0
votes

I'm new to ElasticSearch. Now I have a requirement that need to return all result which contains the keyword.

public Class People(){
    public string UserId {get; set;}
    public string FirstName {get; set;}
    public string LastName {get; set;}
}

I want to filter all People if one of three fileds contains the keyword, similar to like "%keyword%".

For example,I have a People

var people = new People() {
    UserId = "lastname.middlename.firstname",
    FirstName = "firstname",
    LastName = "lastname"
}

How I could get this Peoplle by searching the keyword ddl, How to setup the index and how to query.

I have tried to query with NEST like below

  var keyword = "ddl"
  var result = await _client.SearchAsync<People>(s => 
      s.Query(q => q.MultiMatch(m => m.Fields(f => f.Field(ff => ff.UserId).Field(ff => ff.FirstName).Field(ff => ff.LastName)).Query(keyword)))
  );

It won't work. It only work when I changed the keyword to firstname or lastname or lastname.middlename.firstname

Is there any way to meet the requirement?

2

2 Answers

0
votes

The short answer is that you would want to configure an analyzer for each of the target fields that tokenizes terms into trigrams, probably using the ngram token filter with min_gram and max_gram set to 3. This analysis will generate a ddl token for middlename that would then match your query.

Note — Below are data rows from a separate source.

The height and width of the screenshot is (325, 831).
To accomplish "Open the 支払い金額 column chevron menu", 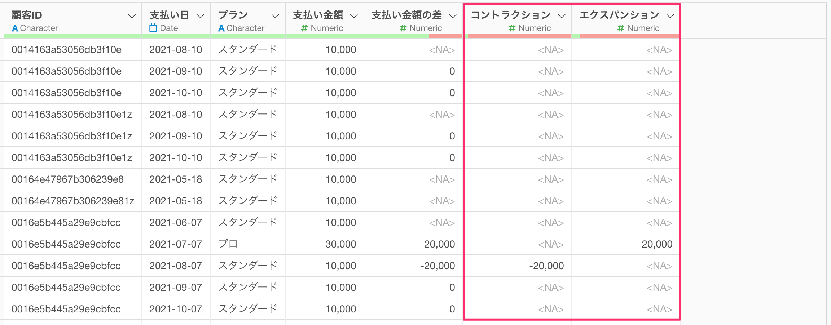I will pyautogui.click(x=354, y=16).
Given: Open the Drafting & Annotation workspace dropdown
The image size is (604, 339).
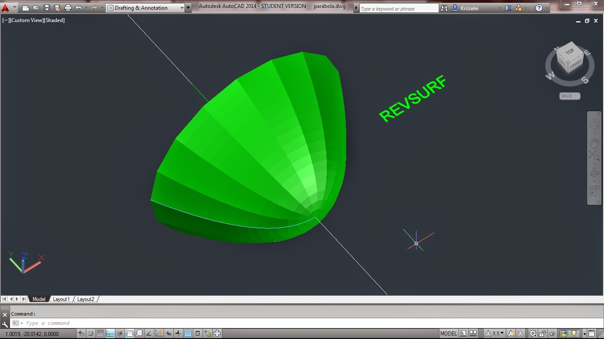Looking at the screenshot, I should coord(182,8).
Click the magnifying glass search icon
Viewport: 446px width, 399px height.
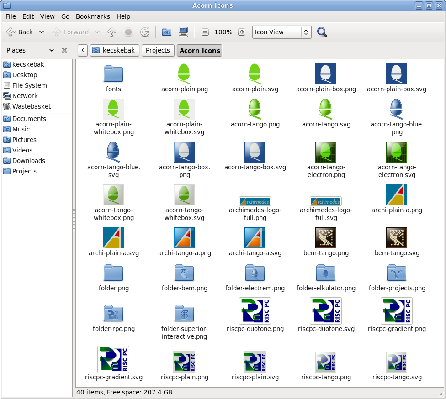click(322, 32)
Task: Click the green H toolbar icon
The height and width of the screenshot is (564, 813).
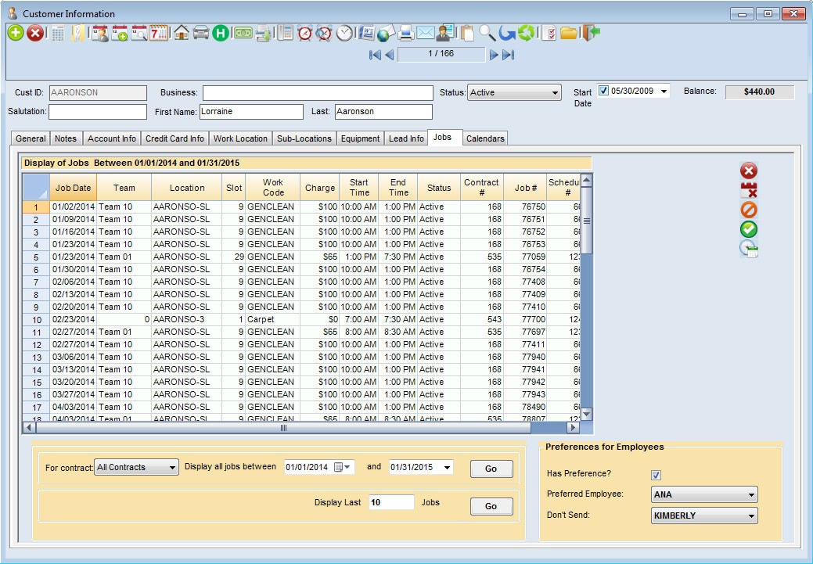Action: point(221,33)
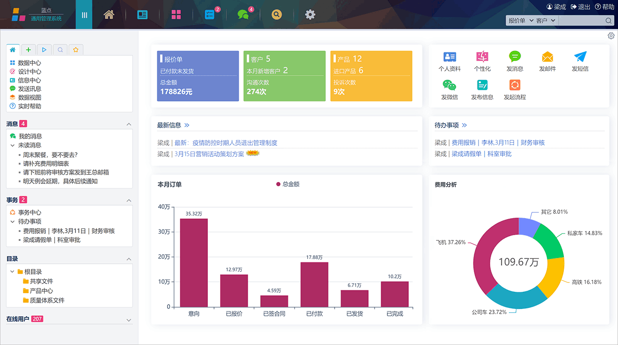Click the home icon in top navigation
This screenshot has width=618, height=345.
(109, 14)
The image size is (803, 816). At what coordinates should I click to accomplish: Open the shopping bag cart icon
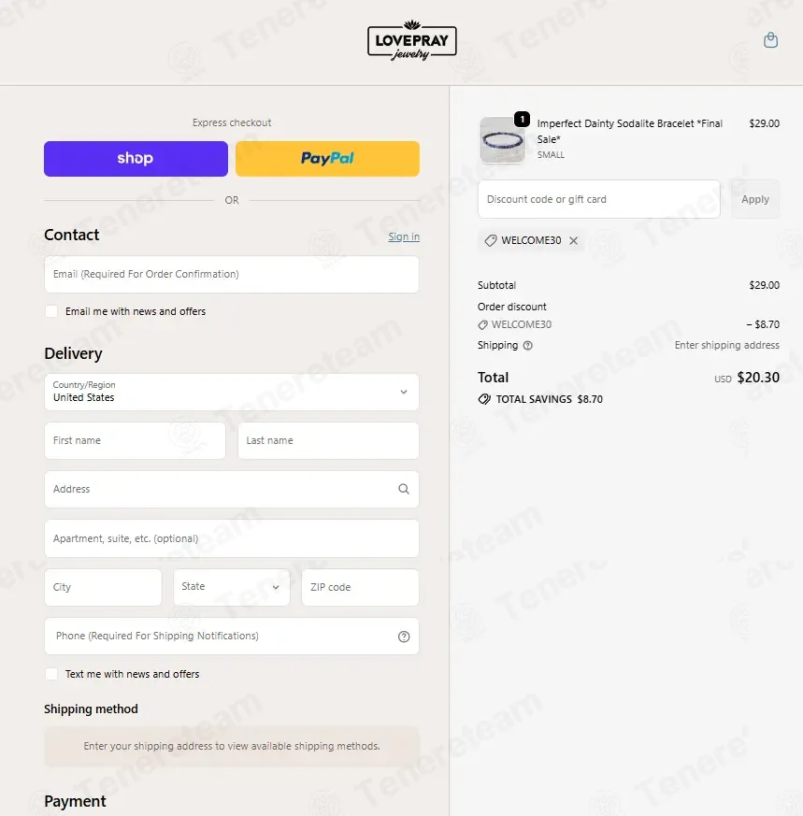tap(770, 40)
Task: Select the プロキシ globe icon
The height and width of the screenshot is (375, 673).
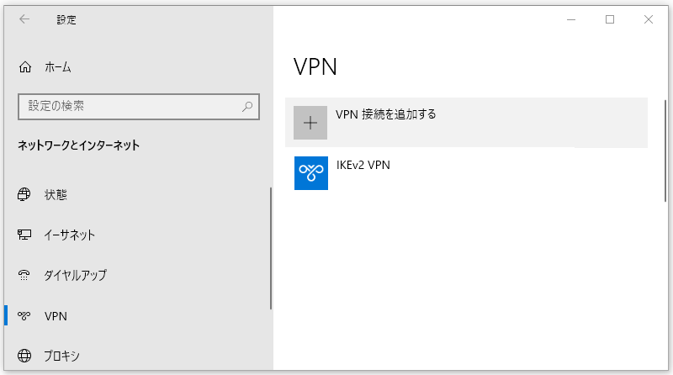Action: point(24,356)
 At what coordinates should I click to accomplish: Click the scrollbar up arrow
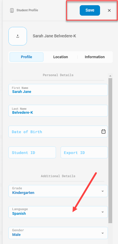110,76
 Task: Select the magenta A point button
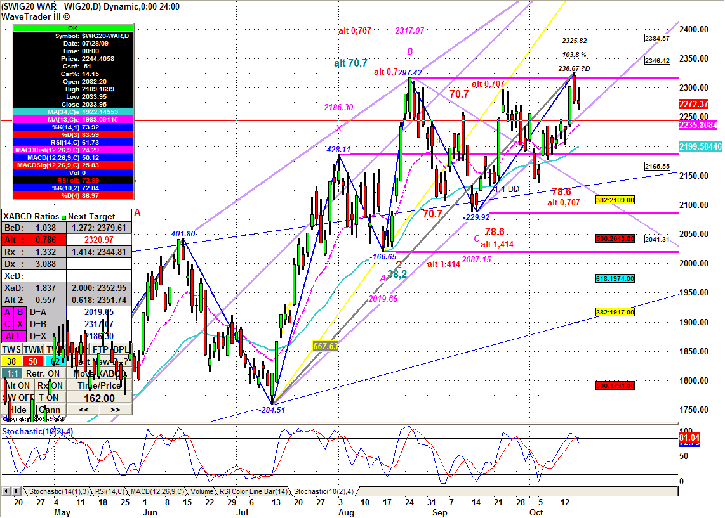click(8, 312)
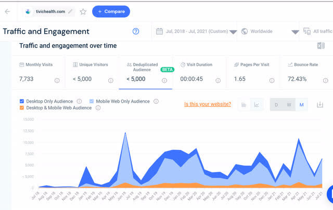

The longer answer is that you'll want to have a read about Analysis, and how to write and test analyzers with the .NET client. You may want to go through the example repository that builds a Nuget search application. It's a fairly involved walkthrough that goes through a number of concepts, including analysis.

0
votes

To search on parts of your fields, you should use an ngram tokenizer in your mapping.

It will tokenize your fields using windows of different size.

This should solve your problem, but you need to take care of several points :

  • It is likely that you will want to use this analyzer only at index time. Using this tokenizer both at indexation and search is likely to generate a LOT of irrelevant results.
  • Use a minimum window size (min_gram parameter) not to low. In your case 3 will work.
  • The size of your index can substantially grow.

Another solution, simpler to implement but usually not efficient is to use wildcards queries in query string. It is very similar to the LIKE operator in SQL.